Ever since I began singing in middle School chorus, I’ve often found myself pondering the origins of harmony. Music and singing date back as far as human beings themselves do, so at what point did someone decide that pitches a major-third apart feel satisfying to the ear in a “pleasing” or “happy” way, but pitches a half-step apart, when sounded together, would instill a sense of “conflict”, “uncertainty” or even “danger”? I would find myself sneaking into my high school auditorium to tinker on the piano. I would play a “C”, “E”, and “G” together and wonder why my body, mind, and soul would respond positively to that sound, while, if I played the same “C” and “G”, but with an “E-flat” between them, I would suddenly be hit with a clear sense of “sadness”. Little did I know at the time, but by adding that “E-flat” I was making a “Minor Chord” instead of the “Major Chord” I had previously played. The more I learned about music theory, the more I began to understand that composers, from Mozart to Bruno Mars, used harmony to illicit very specific feelings in the listener. They are experts in the emotional resonance that happens in us when we hear certain combinations of notes.

So, again, what makes a combination of notes “pleasing”?

I guess it depends on both the intentions of the composer, and the expectations of the listener. So, while a composer writing a “feel good pop song” would never consider smashing their flat hand across the low end of a piano to create a “pleasing effect,” another composer, writing the score for a horror film, might do this very thing to scare the heck out of its audience. To that composer, that is a perfectly “pleasing effect” in that it achieves the intended emotional impact.

As the singer of harmony, there is one factor that is essential to making a harmony pleasing: It must be sung correctly.

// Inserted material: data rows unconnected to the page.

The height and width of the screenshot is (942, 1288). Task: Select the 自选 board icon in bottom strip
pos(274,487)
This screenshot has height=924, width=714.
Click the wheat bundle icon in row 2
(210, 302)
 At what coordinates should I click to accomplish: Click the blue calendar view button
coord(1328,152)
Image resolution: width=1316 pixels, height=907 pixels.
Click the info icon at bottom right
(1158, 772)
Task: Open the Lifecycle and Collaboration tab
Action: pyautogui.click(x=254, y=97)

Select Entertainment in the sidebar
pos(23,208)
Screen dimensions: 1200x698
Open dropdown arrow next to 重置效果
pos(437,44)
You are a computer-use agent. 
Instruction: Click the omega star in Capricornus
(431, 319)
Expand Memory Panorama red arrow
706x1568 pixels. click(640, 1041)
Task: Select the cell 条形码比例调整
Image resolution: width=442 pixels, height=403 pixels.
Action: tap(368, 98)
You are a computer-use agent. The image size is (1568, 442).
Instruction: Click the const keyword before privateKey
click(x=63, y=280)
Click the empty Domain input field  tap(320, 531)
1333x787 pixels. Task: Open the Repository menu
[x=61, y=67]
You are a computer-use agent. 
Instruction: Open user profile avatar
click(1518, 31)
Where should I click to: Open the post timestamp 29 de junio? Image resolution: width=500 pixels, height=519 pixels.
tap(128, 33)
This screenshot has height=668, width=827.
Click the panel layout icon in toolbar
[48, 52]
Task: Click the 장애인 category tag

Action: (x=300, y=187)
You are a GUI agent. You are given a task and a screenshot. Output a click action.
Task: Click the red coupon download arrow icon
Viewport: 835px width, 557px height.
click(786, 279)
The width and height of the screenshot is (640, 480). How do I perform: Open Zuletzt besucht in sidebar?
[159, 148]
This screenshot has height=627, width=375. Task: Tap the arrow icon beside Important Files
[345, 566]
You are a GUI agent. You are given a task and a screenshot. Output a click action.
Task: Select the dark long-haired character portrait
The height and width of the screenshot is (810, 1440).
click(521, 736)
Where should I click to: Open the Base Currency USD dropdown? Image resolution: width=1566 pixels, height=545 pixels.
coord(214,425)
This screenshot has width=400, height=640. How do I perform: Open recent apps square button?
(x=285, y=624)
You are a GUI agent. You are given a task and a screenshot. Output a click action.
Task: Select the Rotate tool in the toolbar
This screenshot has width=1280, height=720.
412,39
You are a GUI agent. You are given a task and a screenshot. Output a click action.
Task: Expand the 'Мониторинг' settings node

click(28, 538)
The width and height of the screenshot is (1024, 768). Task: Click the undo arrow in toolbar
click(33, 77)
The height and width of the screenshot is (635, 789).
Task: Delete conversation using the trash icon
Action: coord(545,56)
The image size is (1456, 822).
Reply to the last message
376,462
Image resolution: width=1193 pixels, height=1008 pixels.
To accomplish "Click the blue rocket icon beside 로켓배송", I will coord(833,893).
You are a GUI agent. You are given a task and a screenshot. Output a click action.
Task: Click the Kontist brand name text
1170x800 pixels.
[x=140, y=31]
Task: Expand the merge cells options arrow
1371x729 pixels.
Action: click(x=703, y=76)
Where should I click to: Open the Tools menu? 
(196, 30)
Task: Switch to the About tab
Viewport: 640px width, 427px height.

Whether we are belting out a profoundly satisfying major chord to end the finale of a Broadway Musical Comedy, or singing complex arrangements of tragic songs about heartbreak, it is of utmost importance to the integrity of the music that the singers hit the correct notes if the intended emotional response is to be evoked. This skill, like any other, is only achieved with practice. Harmony Helper will not only assist you in your training, but will also allow you to form your own definition of what makes a harmony “good”.

There comes a time in every aspiring singer’s life when you successfully create harmony for the first time. The hair stands up on the back of your neck and flutters of goosebumps run down your arms. It’s in that very moment that you begin to define what makes harmony “good” to YOU.

Harmony Helper is here to provide you with that moment. Get ready.